9. In conclusione va rilevato che, pur dovendosi ritenere non determinante il riferimento alla pronuncia della Corte Costituzionale n. 372/1992, citata dalla Cassa, atteso che l’infondatezza della questione di legittimità costituzionale della L. n. 576 del 1980, art. 2, risulta pronunciata con riferimento all’art. 3 (in ordine al quale ha escluso un’utile comparabilità di situazioni con lavoratori pubblici) e art. 36 Cost. (ritenuto richiamabile solo con riferimento ai lavoratori dipendenti), ritiene il Collegio che siano tuttora validi i principi affermati da questa Corte con la sentenza n. 11473 citata che, sebbene con riferimento alla L. n. 516 del 1982, ha affermato che “Ai fini della determinazione dell’entità del trattamento di pensione di vecchiaia erogato dalla cassa nazionale di previdenza e assistenza a favore degli avvocati e procuratori rileva secondo la disciplina posta dalla L. 20 settembre 1980, n. 576 – il reddito professionale dichiarato ai fini fiscali (quale risultante dalle dichiarazioni presentate nei dieci anni solari anteriori alla maturazione del diritto ai fini dell’IRPEF) e non già quello definito per effetto del cosiddetto condono fiscale di cui alla L. n. 516 del 1982”. Nella specie, in modo analogo, l’accertamento con adesione non costituisce una reale definizione del solo reddito professionale dell’avvocato, idoneo a costituire la nuova ed effettiva base imponibile ai fini contributivi ed ad incidere sull’ammontare della pensione goduta. Del resto il D.Lgs. n. 218 del 1997, art. 2, comma 3, dopo aver affermato che l’accertamento non rileva ai fini extratributari, espressamente stabilisce che i contributi previdenziali e assistenziali,che il contribuente è tenuto a versare,sono calcolati sulla base imponibile riconducibile a quella delle imposte sui redditi. Stabilisce, cioè, che la base imponibile ai fini previdenziali sia corrispondente a quella rideterminata nell’ambito tributario. La normativa della Cassa, invece, come prima si è detto, fissa regole specifiche per la determinazione dei contributi e del conseguente trattamento pensionistico.
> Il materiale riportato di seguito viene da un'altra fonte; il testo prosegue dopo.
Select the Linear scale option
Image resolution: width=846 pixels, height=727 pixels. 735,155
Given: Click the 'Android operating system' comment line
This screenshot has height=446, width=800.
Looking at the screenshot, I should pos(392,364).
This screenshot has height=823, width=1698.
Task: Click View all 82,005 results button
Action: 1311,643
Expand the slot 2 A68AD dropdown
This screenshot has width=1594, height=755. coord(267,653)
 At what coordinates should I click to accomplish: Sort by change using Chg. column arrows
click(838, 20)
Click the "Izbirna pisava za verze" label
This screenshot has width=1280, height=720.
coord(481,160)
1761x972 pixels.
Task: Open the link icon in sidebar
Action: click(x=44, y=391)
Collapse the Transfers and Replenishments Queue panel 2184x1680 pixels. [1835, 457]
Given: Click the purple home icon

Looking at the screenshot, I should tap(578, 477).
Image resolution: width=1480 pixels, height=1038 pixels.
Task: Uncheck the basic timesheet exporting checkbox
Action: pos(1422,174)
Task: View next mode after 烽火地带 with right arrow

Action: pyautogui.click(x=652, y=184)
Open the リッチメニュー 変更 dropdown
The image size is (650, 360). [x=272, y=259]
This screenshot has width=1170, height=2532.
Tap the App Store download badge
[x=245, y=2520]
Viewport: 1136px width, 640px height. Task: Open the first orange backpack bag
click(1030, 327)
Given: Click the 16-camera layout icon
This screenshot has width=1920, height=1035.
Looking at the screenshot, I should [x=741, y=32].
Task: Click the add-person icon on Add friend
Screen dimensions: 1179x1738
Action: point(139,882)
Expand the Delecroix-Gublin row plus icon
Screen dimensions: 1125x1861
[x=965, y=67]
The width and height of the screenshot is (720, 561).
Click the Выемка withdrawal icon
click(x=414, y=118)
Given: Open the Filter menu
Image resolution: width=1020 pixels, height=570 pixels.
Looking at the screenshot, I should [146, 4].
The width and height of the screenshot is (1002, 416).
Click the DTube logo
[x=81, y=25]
10. Per le considerazioni che precedono il ricorso va accolto e la sentenza impugnata deve essere cassata.

Non essendo necessari ulteriori accertamenti in fatto la causa può essere decisa nel merito con il rigetto dell’originaria domanda del professionista.

La novità e particolarità della questione trattata consente di compensare le spese processuali dell’intero processo.

P.Q.M.

Accoglie il ricorso, cassa la sentenza impugnata e decidendo nel merito rigetta l’originaria domanda dell’avv. G.; compensa le spese dell’intero processo.

Così deciso in Roma, il 2 novembre 2017.